Seattle-based darkwave duo Hallows have released their first full-length album, All That Is True, out now on Cold Transmission Music.
Maintaining themes of “unease and loneliness” in their music, the duo stay true to the darkwave/post-punk genres while featuring a synthesized sheen of minimal wave and icy coldwave with lush saturation. The vocal duo of Vanee D.’s sweet and impassioned delivery with Dom R.’s brooding back-from-the-grave baritone creates tension that carries the songs. Production from Seattle producer Aaron C. Schroeder is also effective in capturing the band’s romantic gloom and intensity, offering a clean and clear distillation of the duo in their most vulnerable form yet.
It’s a development in sound from their previously released Subtle EP, adding stillness and silence to create eerie atmospheres to the wash of darkwave synths and hummable-yet-dreary melodies. In this layered bed of 80s-inspired darkness, some tracks teeter closer to goth/post-punk and others to synth-pop and minimal wave in a stripped-down Xeno and Oaklander style. The album closes with a Thievery Corporation-esque remix of their previous EP’s single “The Call” from Buried Electric, capping the release off on a note that’s just as sultry as sad.

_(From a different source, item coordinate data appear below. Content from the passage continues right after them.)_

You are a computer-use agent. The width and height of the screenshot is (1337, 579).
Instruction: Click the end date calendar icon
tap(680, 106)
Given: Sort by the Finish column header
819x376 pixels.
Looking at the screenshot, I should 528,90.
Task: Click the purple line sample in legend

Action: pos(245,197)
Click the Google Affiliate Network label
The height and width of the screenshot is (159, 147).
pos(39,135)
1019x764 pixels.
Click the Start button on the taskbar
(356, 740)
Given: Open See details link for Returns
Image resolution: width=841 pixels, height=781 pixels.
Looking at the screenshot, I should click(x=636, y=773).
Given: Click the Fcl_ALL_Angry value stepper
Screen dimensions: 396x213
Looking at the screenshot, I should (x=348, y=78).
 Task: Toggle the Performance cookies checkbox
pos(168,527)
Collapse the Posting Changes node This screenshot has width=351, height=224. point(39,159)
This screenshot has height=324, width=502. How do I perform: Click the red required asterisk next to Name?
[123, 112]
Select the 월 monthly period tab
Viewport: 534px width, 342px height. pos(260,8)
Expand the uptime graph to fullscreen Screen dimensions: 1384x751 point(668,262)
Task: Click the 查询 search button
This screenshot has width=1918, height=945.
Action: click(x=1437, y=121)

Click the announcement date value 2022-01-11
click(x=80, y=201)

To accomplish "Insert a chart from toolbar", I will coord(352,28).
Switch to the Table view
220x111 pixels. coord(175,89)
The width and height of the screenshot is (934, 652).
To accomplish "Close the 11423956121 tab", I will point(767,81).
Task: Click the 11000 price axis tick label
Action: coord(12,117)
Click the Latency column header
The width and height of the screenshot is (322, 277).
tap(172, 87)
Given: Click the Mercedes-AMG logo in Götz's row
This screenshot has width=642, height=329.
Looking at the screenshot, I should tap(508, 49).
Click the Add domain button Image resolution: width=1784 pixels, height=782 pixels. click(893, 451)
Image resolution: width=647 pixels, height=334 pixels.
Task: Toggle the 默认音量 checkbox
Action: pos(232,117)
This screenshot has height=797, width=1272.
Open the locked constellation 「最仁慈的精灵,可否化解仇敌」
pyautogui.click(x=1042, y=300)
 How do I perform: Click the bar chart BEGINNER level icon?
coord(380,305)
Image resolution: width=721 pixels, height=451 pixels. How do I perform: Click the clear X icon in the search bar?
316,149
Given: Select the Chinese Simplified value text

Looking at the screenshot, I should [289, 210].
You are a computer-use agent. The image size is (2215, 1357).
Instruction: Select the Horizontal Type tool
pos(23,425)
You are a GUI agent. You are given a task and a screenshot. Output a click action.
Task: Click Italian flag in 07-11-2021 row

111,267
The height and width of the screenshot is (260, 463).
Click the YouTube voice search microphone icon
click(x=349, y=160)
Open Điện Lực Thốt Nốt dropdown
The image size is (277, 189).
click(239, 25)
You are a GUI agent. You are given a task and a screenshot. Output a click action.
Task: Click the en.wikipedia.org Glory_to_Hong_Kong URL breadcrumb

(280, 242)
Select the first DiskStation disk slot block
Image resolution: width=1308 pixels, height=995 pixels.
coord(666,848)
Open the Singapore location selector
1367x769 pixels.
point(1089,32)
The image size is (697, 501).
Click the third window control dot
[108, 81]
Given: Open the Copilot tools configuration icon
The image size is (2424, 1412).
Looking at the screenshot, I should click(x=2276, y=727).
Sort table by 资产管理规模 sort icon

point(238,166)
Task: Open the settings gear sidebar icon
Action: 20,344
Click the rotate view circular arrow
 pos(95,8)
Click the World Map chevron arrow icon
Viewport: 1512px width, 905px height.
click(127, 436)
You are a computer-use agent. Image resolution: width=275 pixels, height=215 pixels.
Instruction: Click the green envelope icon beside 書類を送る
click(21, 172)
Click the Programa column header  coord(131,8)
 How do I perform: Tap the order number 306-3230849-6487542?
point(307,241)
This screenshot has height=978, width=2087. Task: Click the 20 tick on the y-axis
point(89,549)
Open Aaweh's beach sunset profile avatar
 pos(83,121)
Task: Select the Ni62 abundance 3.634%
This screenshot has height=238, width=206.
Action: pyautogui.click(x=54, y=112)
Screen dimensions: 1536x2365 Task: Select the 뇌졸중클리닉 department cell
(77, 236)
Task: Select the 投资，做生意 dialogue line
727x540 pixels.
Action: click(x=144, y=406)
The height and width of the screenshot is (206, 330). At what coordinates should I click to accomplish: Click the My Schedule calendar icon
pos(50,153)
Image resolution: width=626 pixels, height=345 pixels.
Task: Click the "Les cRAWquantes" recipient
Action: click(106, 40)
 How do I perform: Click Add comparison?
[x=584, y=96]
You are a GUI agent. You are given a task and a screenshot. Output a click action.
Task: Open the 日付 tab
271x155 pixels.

The album’s first video for the title track “All That Is True Dies” also sees the band embrace a more minimal approach, directed in quarantine by and starring the band themselves. Dreamy edits of the duo holding burning flowers evoke feelings of impermanence, loss, and nostalgia. Dom R. says, “The song is about the past and how it follows you around but, in the end, everything is temporary.”
All That Is True is Hallows’ first release with Cold Transmission Music, and is out on CD, vinyl, and digital.